April 27, 2010 11:35 pm | Updated 11:36 pm IST

Fred Halliday, who has died of cancer aged 64, was an Irish academic whose main interest was West Asia and its place in international politics. His first major book, Arabia Without Sultans , was published in 1974. The culmination of adventurous field research in the region, including Oman, it was a study of Arabian regimes, their support from the West and Iran, and the revolutionary forces fighting against them. “The Arab Middle East is the one with the longest history of contact with the West; yet it is probably the one least understood,” Fred believed. “Part of the misunderstanding is due to the romantic mythology that has long appeared to shroud the deserts of the peninsula. Where old myths have broken down, new ones have absorbed them or taken their place.” A larger-than-life character, Mr. Halliday made an enormous impact in both academia and the media. He always spoke with a sure and lucid voice, backed by extensive knowledge, and knew many languages, of which he was justly proud: Arabic, Persian, Spanish, Catalan, Portuguese, Italian, French, German and Russian. He had more than 20 books to his name and was professor of international relations at the London School of Economics (LSE) for more than 20 years.

Mr. Halliday was born in Dublin to Arthur Halliday, a businessman, and his wife Rita ( nee Finigan). He was educated at the Marist school in Dundalk before going to Ampleforth College in Yorkshire. He graduated from Queen's College, Oxford, in 1967 with a degree in philosophy, politics and economics, then went to the School of Oriental and African Studies (SOAS) in London. From 1969 to 1983, he was a member of the editorial board of the New Left Review . The NLR represented the avant garde of the intellectual left, with strong European and cosmopolitan orientations, adopting and developing new strands of European Marxism and engaging with a wide range of issues and personalities in the developing nations. I got to know Mr. Halliday in the mid-70s, when he joined an informal London discussion group on West Asia, which included myself, Roger Owen and Talal Asad, directed to draft critiques of the existing inclinations in that field and working out an alternative, mainly Marxist approach. Mr. Halliday became a regular contributor to the West Asia study group, which continues to this day.

Wide connections

Mr. Halliday established wide connections with, among others, Arab and Iranian intellectuals and activists, and travelled widely in the region. From these encounters and researches came his book Iran: Dictatorship and Development , in 1978, which aroused great interest as it anticipated Iran's revolution the following year, though he did not foresee the Islamic bent of the revolution, which was not the result of a long established Islamic movement, but the outcome of particular events, including the rise of Khomeini.

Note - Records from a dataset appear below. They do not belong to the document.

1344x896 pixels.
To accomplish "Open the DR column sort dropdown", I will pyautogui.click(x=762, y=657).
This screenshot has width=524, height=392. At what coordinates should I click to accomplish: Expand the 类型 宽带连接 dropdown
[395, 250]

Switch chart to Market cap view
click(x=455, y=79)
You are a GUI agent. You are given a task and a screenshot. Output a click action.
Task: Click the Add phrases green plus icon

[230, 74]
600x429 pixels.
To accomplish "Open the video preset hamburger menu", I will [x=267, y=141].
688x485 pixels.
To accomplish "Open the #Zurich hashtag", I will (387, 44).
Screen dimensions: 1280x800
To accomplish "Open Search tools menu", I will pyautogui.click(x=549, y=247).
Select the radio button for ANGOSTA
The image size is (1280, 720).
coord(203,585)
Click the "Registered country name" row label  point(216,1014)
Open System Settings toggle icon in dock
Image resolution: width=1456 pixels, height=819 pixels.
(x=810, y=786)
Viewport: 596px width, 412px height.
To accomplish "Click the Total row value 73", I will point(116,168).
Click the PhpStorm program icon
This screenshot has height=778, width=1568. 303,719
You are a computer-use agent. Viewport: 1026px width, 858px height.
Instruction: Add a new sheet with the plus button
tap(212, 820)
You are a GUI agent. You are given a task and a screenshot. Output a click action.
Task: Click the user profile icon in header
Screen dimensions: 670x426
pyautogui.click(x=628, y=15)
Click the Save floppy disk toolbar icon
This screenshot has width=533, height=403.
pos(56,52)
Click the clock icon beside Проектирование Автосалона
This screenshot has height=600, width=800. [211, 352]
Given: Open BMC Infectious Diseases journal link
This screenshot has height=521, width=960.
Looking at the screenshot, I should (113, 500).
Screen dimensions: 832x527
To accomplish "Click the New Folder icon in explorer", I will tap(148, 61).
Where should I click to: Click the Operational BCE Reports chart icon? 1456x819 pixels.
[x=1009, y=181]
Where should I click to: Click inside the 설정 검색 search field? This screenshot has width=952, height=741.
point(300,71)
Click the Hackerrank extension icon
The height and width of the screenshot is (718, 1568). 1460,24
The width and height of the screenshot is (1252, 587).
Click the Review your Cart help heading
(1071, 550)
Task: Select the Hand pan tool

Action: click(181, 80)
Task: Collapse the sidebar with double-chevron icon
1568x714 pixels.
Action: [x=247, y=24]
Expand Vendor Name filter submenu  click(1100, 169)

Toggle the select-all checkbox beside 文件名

Further travel and research took Mr. Halliday, with Maxine Molyneux, to Ethiopia and Yemen in 1977 and 1978, resulting in a jointly authored book, The Ethiopian Revolution (1981), tracing the conditions and causes of the 1974 revolution. He married Maxine in 1979. Mr. Halliday's interest in Soviet policy and the Cold War, and his critical stance on U.S. intervention in Afghanistan, were recurrent themes in his writing, evident in Cold War, Third World: Essays On Soviet-American Relations in the 1980s, published in 1989.

It was not until 1983 that Mr. Halliday formally entered academia with an appointment to a lectureship at LSE. He obtained his Ph.D. from LSE in 1985, with a thesis on the Democratic Republic of Yemen. At LSE, Mr. Halliday continued to write prolifically, now concentrating on international relations, with fresh and critical treatment of theories in that field. His interest in West Asia acquired a more immediate and topical aspect with the rise of Islamist politics, Afghanistan and 9/11, about which he wrote Two Hours That Shook the World (2001). His interest in Muslim communities in Britain and Europe had begun with his earlier study of the Yemeni community in Sheffield, Arabs in Exile: Yemeni Migrants in Urban Britain (1992). His contribution to the debates on Muslims in the West came in some of the essays in his highly influential Islam and the Myth of Confrontation (1996), with his characteristically incisive arguments against the prevalent ideas of a “clash of civilisations” and the “otherness” of Muslims and their politics.

Forthright critic

Mr. Halliday never shied away from controversy: he was forthright in his advocacy of justice, human rights and socialist democratic values, and against cultural relativism and apologetics for tyrannies in developing nations in the name of anti-imperialism.

This was part of his more general belief that imperialism and capitalism were often progressive forces in many parts of the world, notwithstanding their well-known oppressive and exploitative elements. In this vein, Mr. Halliday considered the Soviet intervention in Afghanistan favourable, on balance, and indeed the period of communist control as a progressive episode in the violence and oppression that preceded and followed it. Equally, Mr. Halliday favoured western interventions in the former Yugoslavia, Afghanistan and Iraq — Saddam Hussein and his regime being by far the greater evil — but criticised what he considered the arrogance and incompetence of the U.S. and British administrations of these policies and their tragic consequences.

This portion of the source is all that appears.